### SOURCE EXCERPT
Agree with most of your rankings, but would be tempted to downgrade Movado and Raymond Weil and upgrade Tissot. I think Seiko is almost impossible to place as, in true Japanese fashion, they play at a number of levels and aren't aimed at a particular niche or demographic. They don't really fit within the neatlly ordered Swiss hierarchy. I think they deserve to be placed above brands like Victorinox though, as they make everything in-house and have a lot more kudos from a horological standpoint.


----------



## ManMachine

This is very good to read. 

I find it interesting that so many watches are being made and sold every year, including the high end ones. Compared to automobiles, watches serve a useful function also, but they don't wear out as much. The relatively lower cost make them a more accessible item for personal statements, especially for men. 

With the onset of electronics and cell phones, the role of watches in time keeping is being diminished, so I feel that watches are mainly for look/taste. Although people may still change oil on their own car, hardly any one will service their own watches. 

Anyway, I read the wiki entry about Longines watches and it has a fascinating history. But it seems they don't gather nearly as much popularity compared to the likes of Tissot. Maybe because of the higher price, or maybe it's the design.


----------



## CitizenM

I think ALS should be in #1 also. Arguably Credor should be in 1 or 2. I'd put non-Grand Seiko at least in the realm of 4th tier. That includes Anantas, Brightz and so on, all of which have in house movements, lots of complications, etc, and have some pretty substantial MSRPs too (if that's relevant). But you might just put Ananta in there.


I think Nomos should be in the 4th tier too. GO might go into 3rd?

I think one of the issues with any attempt to classify ranges of products by brand is that even in a high end brand, there are low and high end stuff within that brand. Seiko is the most obvious example, but even with say, IWC, it's hard to do. The entry level stuff isn't substantially better than a Mido or Longines, if at all, but the high end stuff is a competitor for Rolex, Omega (new models), GS and so on.

### PROVIDED INFORMATION
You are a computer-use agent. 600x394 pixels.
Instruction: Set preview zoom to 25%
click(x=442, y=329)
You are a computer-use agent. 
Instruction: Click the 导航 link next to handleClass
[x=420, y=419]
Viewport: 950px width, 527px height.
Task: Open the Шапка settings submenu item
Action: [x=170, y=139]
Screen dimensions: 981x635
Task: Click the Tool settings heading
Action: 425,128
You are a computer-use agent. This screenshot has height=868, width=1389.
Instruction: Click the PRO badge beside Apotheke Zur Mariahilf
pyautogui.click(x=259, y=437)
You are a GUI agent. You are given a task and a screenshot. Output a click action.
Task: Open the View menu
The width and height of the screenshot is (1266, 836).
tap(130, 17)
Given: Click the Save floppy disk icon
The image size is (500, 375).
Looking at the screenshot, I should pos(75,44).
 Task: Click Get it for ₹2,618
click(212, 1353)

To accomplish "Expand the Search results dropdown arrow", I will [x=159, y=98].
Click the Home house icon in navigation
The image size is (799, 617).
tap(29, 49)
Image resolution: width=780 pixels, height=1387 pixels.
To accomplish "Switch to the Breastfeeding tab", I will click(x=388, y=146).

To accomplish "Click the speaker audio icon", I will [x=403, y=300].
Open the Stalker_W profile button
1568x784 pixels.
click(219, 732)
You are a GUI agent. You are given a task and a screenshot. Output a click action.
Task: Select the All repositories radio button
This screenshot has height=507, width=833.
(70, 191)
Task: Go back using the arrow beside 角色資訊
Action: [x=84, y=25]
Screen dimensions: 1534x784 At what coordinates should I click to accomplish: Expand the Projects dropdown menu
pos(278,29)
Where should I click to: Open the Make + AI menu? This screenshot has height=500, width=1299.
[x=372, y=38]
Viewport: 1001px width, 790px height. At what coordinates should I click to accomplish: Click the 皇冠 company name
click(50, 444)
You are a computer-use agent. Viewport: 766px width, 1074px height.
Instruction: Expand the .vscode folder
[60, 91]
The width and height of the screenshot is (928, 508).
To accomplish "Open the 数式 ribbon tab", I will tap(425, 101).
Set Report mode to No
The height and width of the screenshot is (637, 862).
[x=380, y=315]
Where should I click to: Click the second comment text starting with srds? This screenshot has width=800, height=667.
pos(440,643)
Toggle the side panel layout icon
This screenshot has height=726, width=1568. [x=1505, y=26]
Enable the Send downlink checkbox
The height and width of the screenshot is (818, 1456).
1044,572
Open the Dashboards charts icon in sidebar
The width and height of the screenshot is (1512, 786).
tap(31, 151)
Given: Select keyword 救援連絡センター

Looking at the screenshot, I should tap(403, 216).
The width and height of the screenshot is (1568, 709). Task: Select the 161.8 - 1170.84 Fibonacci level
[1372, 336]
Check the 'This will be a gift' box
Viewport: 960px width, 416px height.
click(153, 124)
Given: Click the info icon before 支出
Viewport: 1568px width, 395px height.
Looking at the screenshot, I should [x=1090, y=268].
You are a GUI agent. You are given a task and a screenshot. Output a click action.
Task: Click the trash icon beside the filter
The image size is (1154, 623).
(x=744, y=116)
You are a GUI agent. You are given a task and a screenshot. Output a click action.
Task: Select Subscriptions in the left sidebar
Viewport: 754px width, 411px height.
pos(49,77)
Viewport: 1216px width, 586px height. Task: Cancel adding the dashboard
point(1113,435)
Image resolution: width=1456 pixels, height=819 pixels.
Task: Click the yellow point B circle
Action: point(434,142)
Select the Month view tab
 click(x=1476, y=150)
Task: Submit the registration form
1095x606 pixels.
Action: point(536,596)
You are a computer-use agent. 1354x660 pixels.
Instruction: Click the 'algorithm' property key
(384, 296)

### WHAT YOU WILL DO
1 - Return the passage of the watch brand discussion starting at "With the onset" and ending at "it's the design.", copied word for word.
2 - Resume the forum thread on watch brand rankings, picking up after its final sentence.

### ANSWERS FOR THE TASKS
1 -
With the onset of electronics and cell phones, the role of watches in time keeping is being diminished, so I feel that watches are mainly for look/taste. Although people may still change oil on their own car, hardly any one will service their own watches. 

Anyway, I read the wiki entry about Longines watches and it has a fascinating history. But it seems they don't gather nearly as much popularity compared to the likes of Tissot. Maybe because of the higher price, or maybe it's the design.

2 -
----------



## snowpea

My list would be 1st tier - Patek Phillipe, Vacheron Constantin, Audemars Piguet, Breguet, A.Lange&Sohne, and Jaeger LeCoultre.
2nd tier - Rolex, IWC, Omega, Glashutte Original, Zenith, Ulysee Nardin, Blancpain, Cartier, and Panerai.
3rd tier - Tudor, Brietling, Tag Heuer, Nomos, Piaget, Longines, Baume&Mercier, and Ebel.
4 tier - Oris, Raymond Weil, Tissot, Hamilton,Victorinox, and Movado.
Just my opinion.


----------



## CrystalBall

snowpea said:


> My list would be 1st tier - Patek Phillipe, Vacheron Constantin, Audemars Piguet, Breguet, A.Lange&Sohne, and Jaeger LeCoultre.
> 2nd tier - Rolex, IWC, Omega, Glashutte Original, Zenith, Ulysee Nardin, Blancpain, Cartier, and Panerai.
> 3rd tier - Tudor, Brietling, Tag Heuer, Nomos, Piaget, Longines, Baume&Mercier, and Ebel.
> 4 tier - Oris, Raymond Weil, Tissot, Hamilton,Victorinox, and Movado.
> Just my opinion.


I would be tempted to put Zenith above Omega and Ebel at the same level as Omega. I would also say that Oris is above Raymond Weil, Tissot and Victorinox. I don't think four tiers is enough to separate the brands.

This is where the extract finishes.